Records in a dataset
===

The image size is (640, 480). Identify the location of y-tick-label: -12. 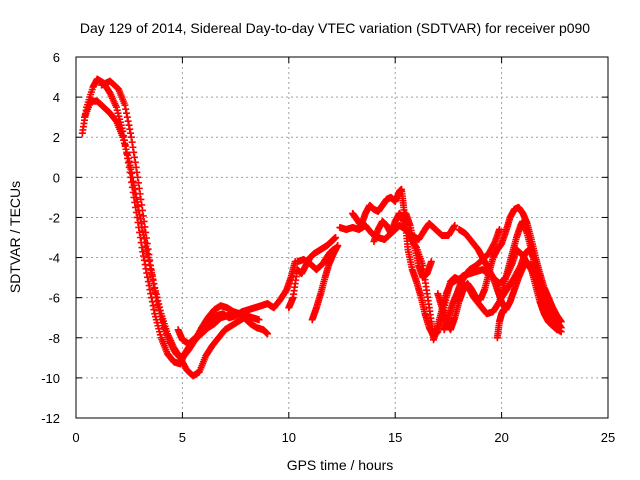
(50, 418).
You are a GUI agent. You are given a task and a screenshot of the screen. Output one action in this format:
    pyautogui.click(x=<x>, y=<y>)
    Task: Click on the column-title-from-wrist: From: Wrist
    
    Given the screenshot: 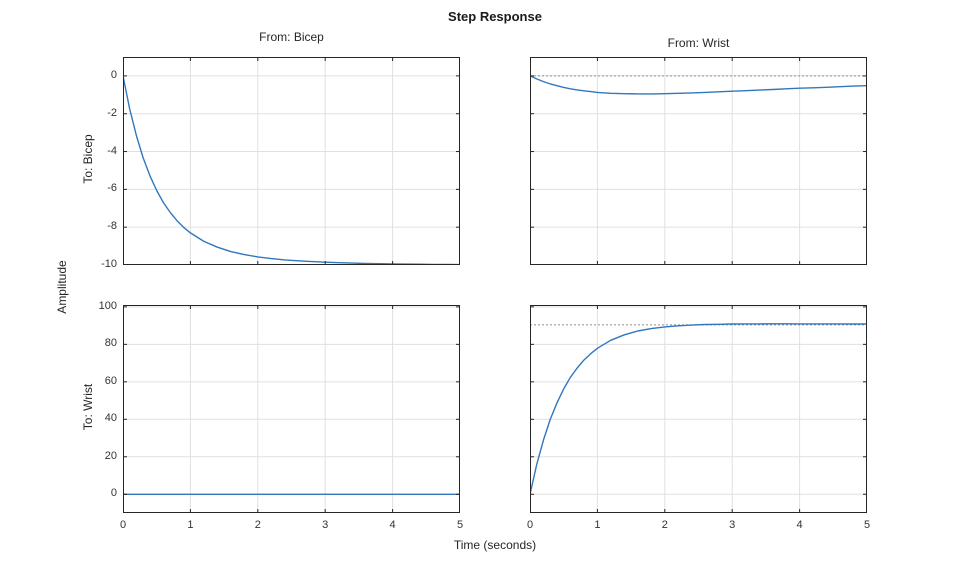 What is the action you would take?
    pyautogui.click(x=698, y=43)
    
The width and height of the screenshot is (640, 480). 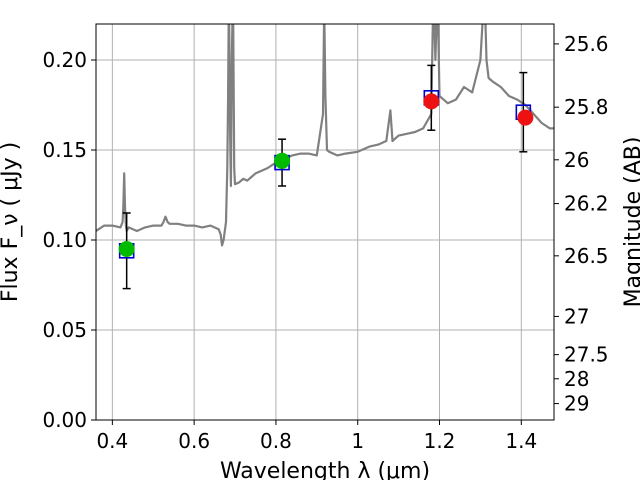 I want to click on right-tick-label: 28, so click(x=576, y=379).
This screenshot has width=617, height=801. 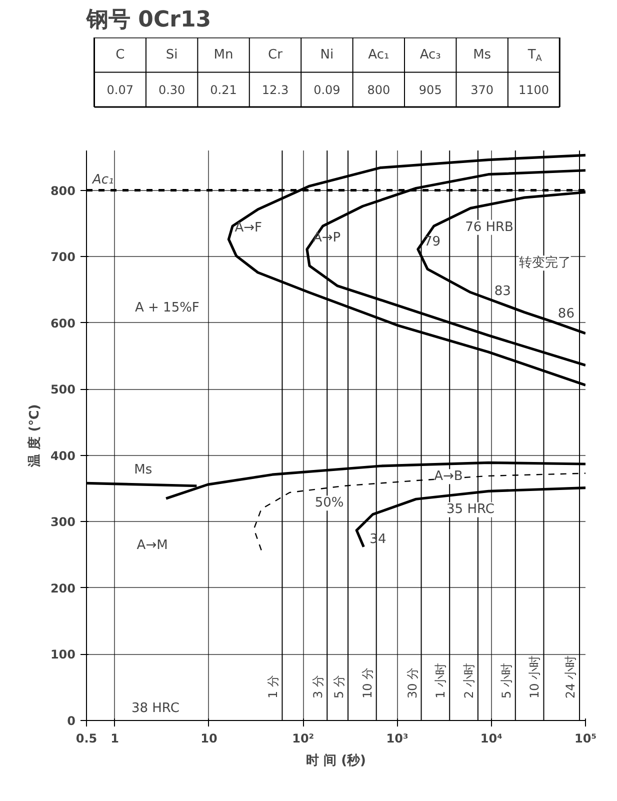 What do you see at coordinates (273, 686) in the screenshot?
I see `ref-line-label: 1 分` at bounding box center [273, 686].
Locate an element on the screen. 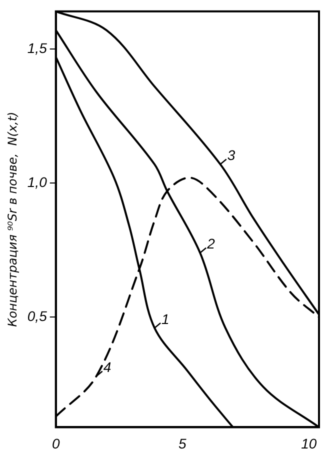 This screenshot has height=456, width=322. y-tick-label: 1,5 is located at coordinates (38, 48).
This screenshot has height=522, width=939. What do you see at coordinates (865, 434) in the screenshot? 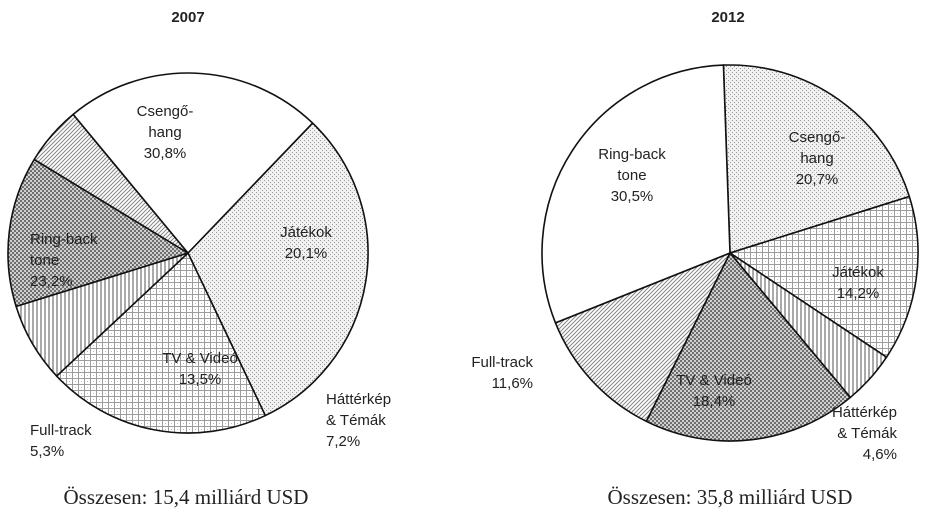
I see `slice-label-hatterkep-and-temak: Háttérkép & Témák 4,6%` at bounding box center [865, 434].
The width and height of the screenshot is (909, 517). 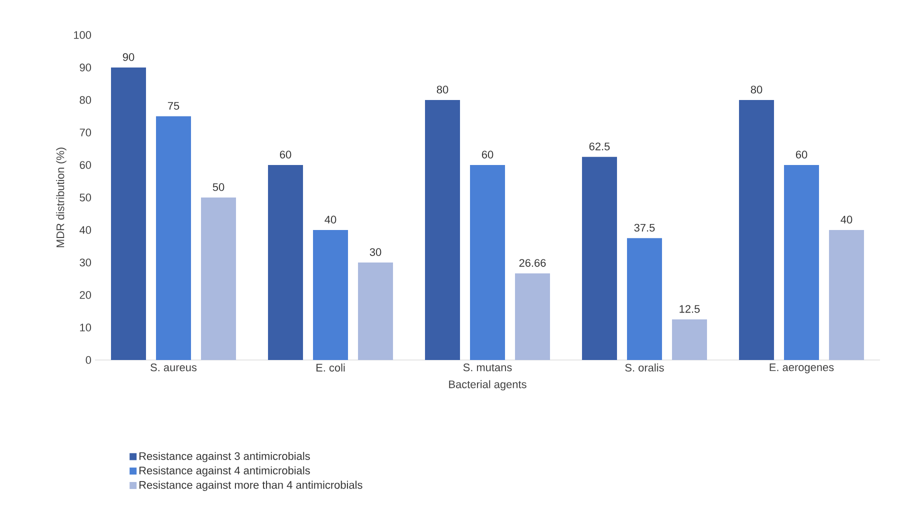 I want to click on x-tick-label: E. coli, so click(x=330, y=368).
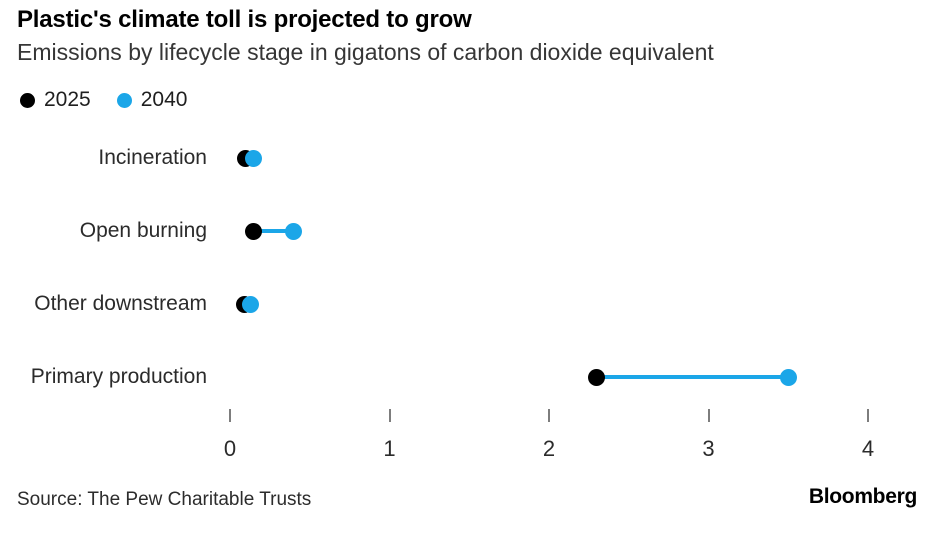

===

### PROBLEM DESCRIPTION:
Output the rows starting with the line containing "This screenshot has height=522, width=939." and going on through the line containing "center [865, 434].", copied unchanged, with both of those lines included. Leave the pictures out of your answer.

### WRITTEN ANSWER:
This screenshot has height=522, width=939. What do you see at coordinates (865, 434) in the screenshot? 
I see `slice-label-hatterkep-and-temak: Háttérkép & Témák 4,6%` at bounding box center [865, 434].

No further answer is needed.